6.7 These amendments will deny deductions for losses and outgoings whether they are of a revenue nature or capital nature to the extent that they are incurred in the furtherance of, or directly in relation to, activities in respect of which the taxpayer has been convicted of an indictable offence. Indictable offences are offences that are punishable by imprisonment for at least one year.

Comparison of key features of new law and current law
New law Current law
Where a taxpayer has been convicted of an indictable offence, deductions under the general deduction and capital gains tax provisions will be denied. Income from illegal means is income according to the ordinary concept of income. Deductions against ordinary income are allowable under the general deduction provisions (section 8-1) or taken into account for the purposes of capital gains tax provisions.

Detailed explanation of new law

Expenditure in relation to illegal activities

6.8 Subsection 26-54(1) will operate to deny deductions for losses and outgoings to the extent they are incurred in the furtherance of, or directly in relation to, activities in respect of which the taxpayer has been convicted of an offence which is punishable by imprisonment for at least 12 months. [Schedule 3, item 2, subsection 26-54(1)]

6.9 Relevant activities in relation to the offence are those that comprise the physical element of the offence, that is the conduct, result of conduct or circumstances in which conduct results or occurs. 'Physical element' has the same meaning as it appears in the Criminal Code Act 1995.

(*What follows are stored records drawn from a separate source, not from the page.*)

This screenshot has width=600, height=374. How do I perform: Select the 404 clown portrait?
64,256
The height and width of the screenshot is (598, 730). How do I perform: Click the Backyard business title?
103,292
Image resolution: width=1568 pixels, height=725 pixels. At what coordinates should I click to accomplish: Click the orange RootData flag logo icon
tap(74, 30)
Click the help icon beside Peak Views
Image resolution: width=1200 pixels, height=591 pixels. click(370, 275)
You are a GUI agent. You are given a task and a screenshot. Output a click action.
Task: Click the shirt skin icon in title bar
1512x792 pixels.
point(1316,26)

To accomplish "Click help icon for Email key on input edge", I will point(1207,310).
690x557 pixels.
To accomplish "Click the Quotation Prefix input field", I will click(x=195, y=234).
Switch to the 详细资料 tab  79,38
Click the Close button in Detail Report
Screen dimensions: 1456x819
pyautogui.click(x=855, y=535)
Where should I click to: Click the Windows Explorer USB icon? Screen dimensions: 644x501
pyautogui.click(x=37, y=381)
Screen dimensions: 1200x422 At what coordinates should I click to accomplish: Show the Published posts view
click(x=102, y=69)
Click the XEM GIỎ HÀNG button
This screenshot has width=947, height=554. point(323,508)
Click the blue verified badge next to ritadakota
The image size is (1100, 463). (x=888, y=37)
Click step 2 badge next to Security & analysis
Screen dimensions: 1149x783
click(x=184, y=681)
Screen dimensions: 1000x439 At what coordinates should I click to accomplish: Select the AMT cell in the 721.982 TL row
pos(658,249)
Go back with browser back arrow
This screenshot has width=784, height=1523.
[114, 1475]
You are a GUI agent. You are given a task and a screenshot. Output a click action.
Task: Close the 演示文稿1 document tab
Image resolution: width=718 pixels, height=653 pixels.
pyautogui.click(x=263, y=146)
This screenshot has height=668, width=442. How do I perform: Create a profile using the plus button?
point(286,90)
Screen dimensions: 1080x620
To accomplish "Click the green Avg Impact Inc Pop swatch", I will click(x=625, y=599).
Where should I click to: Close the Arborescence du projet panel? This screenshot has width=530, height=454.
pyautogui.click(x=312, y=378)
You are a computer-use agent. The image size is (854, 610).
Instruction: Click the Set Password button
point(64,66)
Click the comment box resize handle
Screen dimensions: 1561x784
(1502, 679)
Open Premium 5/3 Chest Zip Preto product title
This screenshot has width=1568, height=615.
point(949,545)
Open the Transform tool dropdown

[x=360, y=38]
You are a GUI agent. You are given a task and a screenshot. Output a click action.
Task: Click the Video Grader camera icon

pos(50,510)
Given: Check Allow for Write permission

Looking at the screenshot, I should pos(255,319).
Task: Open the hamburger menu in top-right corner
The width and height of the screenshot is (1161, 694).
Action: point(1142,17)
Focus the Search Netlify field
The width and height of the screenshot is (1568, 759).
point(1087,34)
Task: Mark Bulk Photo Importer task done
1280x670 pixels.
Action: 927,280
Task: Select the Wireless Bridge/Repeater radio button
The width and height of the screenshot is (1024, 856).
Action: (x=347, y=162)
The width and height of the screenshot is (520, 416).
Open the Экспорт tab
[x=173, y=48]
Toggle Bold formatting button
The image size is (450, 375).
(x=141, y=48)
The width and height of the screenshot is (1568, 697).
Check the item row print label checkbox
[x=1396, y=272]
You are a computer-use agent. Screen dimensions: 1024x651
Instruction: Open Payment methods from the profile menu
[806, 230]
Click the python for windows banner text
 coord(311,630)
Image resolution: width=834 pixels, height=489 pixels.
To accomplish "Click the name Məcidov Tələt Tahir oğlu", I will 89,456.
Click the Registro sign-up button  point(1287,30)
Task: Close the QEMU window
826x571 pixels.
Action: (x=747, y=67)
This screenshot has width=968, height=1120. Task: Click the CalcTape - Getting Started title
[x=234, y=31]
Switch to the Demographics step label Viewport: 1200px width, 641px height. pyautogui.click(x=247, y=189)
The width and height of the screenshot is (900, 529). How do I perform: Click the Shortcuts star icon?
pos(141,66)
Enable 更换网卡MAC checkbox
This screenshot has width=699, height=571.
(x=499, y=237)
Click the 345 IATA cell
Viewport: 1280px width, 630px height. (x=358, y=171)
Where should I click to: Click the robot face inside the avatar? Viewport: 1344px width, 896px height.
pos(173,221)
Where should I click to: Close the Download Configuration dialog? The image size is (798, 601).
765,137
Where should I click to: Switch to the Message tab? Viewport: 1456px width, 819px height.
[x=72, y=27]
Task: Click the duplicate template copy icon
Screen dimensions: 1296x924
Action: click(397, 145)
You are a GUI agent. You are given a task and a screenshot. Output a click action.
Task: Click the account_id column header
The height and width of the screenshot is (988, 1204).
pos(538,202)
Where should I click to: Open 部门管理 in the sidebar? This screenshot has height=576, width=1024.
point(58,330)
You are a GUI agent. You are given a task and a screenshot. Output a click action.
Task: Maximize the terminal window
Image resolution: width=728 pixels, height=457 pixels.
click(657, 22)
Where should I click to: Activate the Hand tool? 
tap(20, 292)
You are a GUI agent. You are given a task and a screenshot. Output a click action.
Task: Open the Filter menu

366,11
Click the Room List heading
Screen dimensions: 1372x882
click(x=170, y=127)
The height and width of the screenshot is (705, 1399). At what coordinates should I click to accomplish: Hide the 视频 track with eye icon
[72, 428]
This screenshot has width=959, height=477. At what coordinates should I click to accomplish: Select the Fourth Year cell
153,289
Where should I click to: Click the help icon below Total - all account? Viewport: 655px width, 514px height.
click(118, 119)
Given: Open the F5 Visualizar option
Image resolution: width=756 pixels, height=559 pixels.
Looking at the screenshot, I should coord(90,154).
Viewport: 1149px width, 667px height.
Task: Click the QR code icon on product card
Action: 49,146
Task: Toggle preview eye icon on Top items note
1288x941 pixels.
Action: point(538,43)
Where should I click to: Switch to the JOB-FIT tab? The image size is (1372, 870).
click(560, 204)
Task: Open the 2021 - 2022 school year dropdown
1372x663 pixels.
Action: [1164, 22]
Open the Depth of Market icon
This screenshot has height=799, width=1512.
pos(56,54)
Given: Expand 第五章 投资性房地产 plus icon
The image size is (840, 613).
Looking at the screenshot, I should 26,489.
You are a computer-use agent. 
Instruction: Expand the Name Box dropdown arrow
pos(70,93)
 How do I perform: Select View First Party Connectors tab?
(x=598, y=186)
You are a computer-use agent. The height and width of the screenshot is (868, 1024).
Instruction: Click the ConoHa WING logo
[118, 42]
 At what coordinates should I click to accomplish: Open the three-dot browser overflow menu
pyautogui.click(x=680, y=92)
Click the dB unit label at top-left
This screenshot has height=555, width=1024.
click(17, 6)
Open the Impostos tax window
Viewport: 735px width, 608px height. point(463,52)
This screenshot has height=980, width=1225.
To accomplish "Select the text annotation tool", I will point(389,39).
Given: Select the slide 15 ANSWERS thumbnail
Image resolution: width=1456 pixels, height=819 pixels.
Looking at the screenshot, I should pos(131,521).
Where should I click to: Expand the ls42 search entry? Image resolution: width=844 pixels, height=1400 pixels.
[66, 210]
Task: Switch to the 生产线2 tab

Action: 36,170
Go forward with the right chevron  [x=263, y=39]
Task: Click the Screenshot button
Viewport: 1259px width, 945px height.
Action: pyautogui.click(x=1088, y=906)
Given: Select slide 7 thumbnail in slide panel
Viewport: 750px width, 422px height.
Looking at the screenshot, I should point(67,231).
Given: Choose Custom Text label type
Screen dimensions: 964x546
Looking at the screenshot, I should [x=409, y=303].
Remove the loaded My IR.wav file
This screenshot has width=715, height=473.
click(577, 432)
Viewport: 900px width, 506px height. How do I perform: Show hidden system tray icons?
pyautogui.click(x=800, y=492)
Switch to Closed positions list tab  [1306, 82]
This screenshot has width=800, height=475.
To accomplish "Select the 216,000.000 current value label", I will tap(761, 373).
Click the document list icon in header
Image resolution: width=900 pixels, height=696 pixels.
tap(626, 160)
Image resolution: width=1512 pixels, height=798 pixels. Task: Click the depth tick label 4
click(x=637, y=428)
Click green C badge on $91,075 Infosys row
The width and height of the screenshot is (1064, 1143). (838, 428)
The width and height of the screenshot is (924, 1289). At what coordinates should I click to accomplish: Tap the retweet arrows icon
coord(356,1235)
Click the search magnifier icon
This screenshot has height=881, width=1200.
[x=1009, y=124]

6.10 Deductions will be denied for all expenditure where the activities are wholly illegal such as drug dealing or people smuggling. For example, dealing in illegal drugs (buying and selling and associated activities) is an offence in its own right, not just acquiring illegal drugs, though that in itself is an offence.

6.11 On the other hand, there will be cases where a taxpayer is conducting a lawful business but is convicted of an illegal activity while carrying on that business. In these cases only the expenditure that is incurred directly or in the furtherance of the illegal activity will be denied. Expenditure that is incurred in undertaking the underlying lawful activity and that would have been incurred regardless of the illegal activity will continue to be deductible. This is because the expenditure cannot be said to further or be directly related to the illegal activity. The expenditure is too remote to the illegal activity.

Expenditure in relation to capital gains

6.12 Similarly, the capital gains tax provisions will be amended so that losses and outgoings incurred in relation to illegal activities in respect of which the taxpayer was convicted of an indictable offence do not form part of the cost base or reduced cost base for capital gains purposes. This will ensure that no capital loss or reduced capital gain can arise from such expenditure. [Schedule 3, items 3 and 4]

Amendment period

6.13 The Commissioner will have up to 4 years after the taxpayer is convicted of an indictable offence to issue an amended assessment. This will provide an appropriate amendment period where a taxpayer makes a claim for a deduction in an income tax return and is subsequently convicted of an indictable offence. [Schedule 3, item 2, subsection 26-54(2)]

Application and transitional provisions

6.14 These amendments will apply to losses and outgoings incurred after 29 April 2005. This is the date of announcement by the Treasurer. It is appropriate that amendments to deny inappropriate tax outcomes where criminal behaviour is involved apply from the date of announcement.